Vivimos en una paradoja histórica. Edward O. Wilson lo resumió con una frase que resuena con fuerza: “Tenemos cerebros del paleolítico, instituciones medievales y tecnología del futuro.” Una tríada que no es solo una metáfora, sino una radiografía de nuestra fragilidad contemporánea. Nuestro sistema límbico continúa reaccionando cómo si todavía viviéramos en tribus de cazadores-recolectores. El miedo, el tribalismo, la investigación de seguridad inmediata… todo ello configura decisiones que a menudo no responden a la complejidad del presente. La política del algoritmo lo sabe: nos seduce con emociones primarias, nos polariza, nos simplifica.
Los gobiernos, los parlamentos, incluso las democracias más consolidadas, parecen operar con lógicas que pertenecen a otro tiempo. La lentitud, la jerarquía, la incapacidad para responder a retos transversales como la crisis climática, la migración o la inteligencia artificial, nos dejan en un limbo institucional. Cómo si usáramos mapas antiguos para navegar un territorio que ya no existe.

Mientras tanto, la tecnología avanza con vértigo. La inteligencia artificial, la edición genética, la automatización… nos ofrecen posibilidades que frotan el divino, pero sin el marco ético que las contenga. Quién decide qué es justo en un mundo donde los algoritmos predicen nuestras emociones antes de que las sintamos?

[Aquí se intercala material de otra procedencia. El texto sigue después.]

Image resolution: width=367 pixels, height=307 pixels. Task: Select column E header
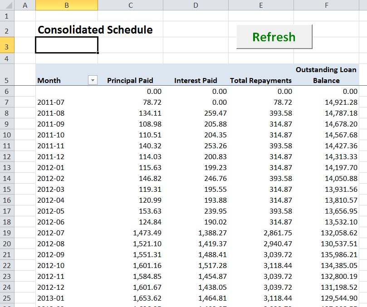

Cómo habitar esta tensión sin rompernos? - No se trata de escoger entre pasado y futuro, sino de reconciliar nuestras capas temporales. Educar el cerebro porque no se rinda al miedo. Reformar las instituciones para que abracen la complejidad. Humanizar la tecnología porque no nos deshumanice. Quizás el camino no es acelerar, sino respirar. Recuperar el pensamiento lento, la conversación íntima, la mirada larga. Cómo dice David Pastor Vico, “la filosofía no sirve para vivir más, pero sí para vivir mejor.”

Y así, en medio del ruido, quizás podremos imaginar un futuro donde el cerebro paleolítico aprenda a contemplar, donde los gobiernos medievales escuchen el murmullo de la calle, y donde la tecnología del futuro acontezca herramienta de ternura. Porque no hay algoritmo que sustituya el tremor de una mano que escribe con esperanza.